Thread: how expensive are memory, L1, L2 accesses?

  1. #1
    Registered User
    Join Date
    Dec 2006
    Location
    Canada
    Posts
    3,229

    how expensive are memory, L1, L2 accesses?

    Hi,
    I was wondering, how expensive (CPU cycles) are memory, L2 cache, L1 cache accesses on a modern x86 computer? I cannot seem to find an answer by googling. I am asking this because in some programs written by others, I am seeing something like:
    Code:
    Uint64 Bits[64];
    for (unsigned int i = 0; i != 64; ++i) {
    	Bits[i] = 1LL << i;
    }
    and later on, the programmer uses:
    Code:
    Bits[bitnumber];
    rather than
    Code:
    1LL << bitnumber;
    Is this done purely for readability? Because I would assume that the memory load operation takes more cycles than the bitwise shift, since, if I remembered right, bitwise shifts are done in 1 cycle?

    Thank you very much

  2. #2
    Kernel hacker
    Join Date
    Jul 2007
    Location
    Farncombe, Surrey, England
    Posts
    15,677
    L1 cache hits are "free" - they can be resolved without delay to the calculation.

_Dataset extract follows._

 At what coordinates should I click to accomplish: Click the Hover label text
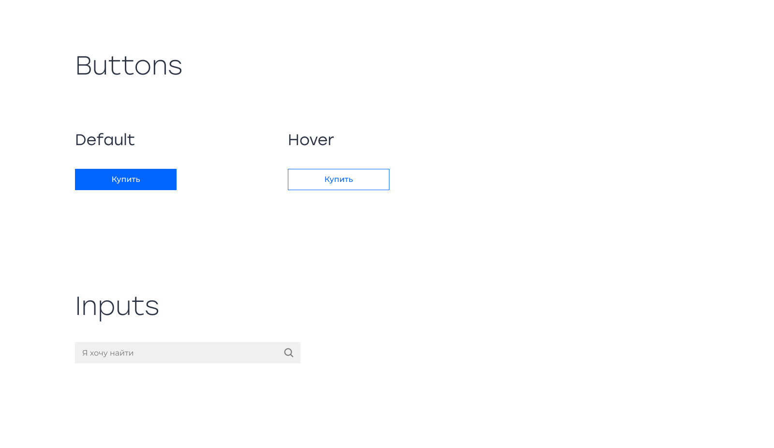pos(311,140)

    L2 cache hits take about 10-15 cycles, give or take a bit depending on the processor architecture.

    Miss in both L1 and L2 means a memory read, which is on average 40+ nanoseconds, which translates to about 80+ cycles at 2GHz.

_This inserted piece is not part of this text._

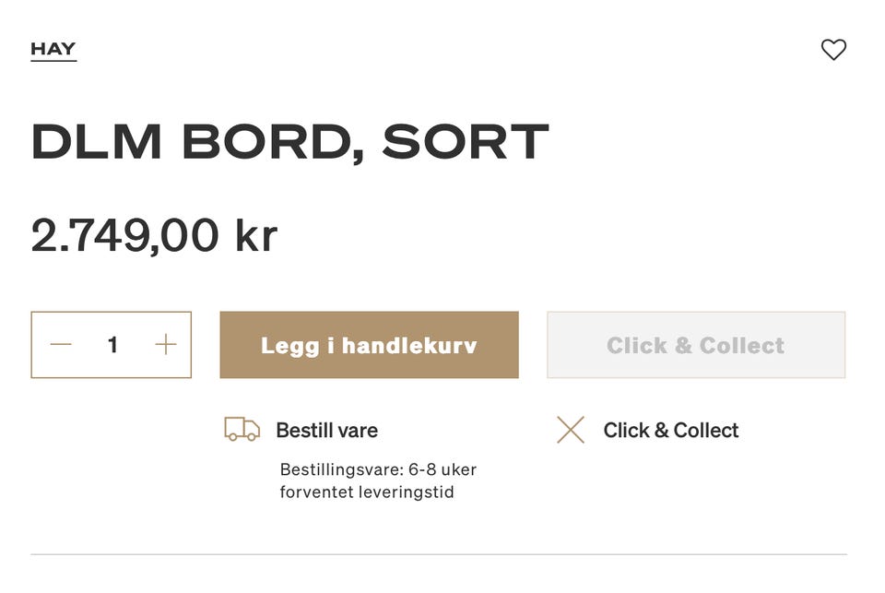Viewport: 885px width, 593px height.
Task: Click the 6-8 uker delivery time text
Action: point(378,480)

    On a 64-bit machine, a 64-bit shift can be done in one cycle with a constant shift count, but on a 32-bit machine it's a SHLD operation, so it would take about 4 cycles. A non-constant (register) shift count takes 4 cycles (6 cycles for a SHLD). [Constant: 1LL << 16, non-constant 1LL << n].

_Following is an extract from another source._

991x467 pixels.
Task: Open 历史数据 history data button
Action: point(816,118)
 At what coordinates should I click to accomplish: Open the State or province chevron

    It's probably not a lot in it either way, but I suspect on older architectures, the memory array [which fits in ANY cache of a modern processor] is most likely faster than the shift variety.

    --
    Mats

  3. #3
    and the hat of int overfl Salem's Avatar
    Join Date
    Aug 2001
    Location
    The edge of the known universe
    Posts
    39,660
    It seems to me like one of those random "improvements" for some architecture long ago (say 8 or 16 bit machines) when memory always ran at the same speed as the processor, and processors could only rotate 1 bit per tick.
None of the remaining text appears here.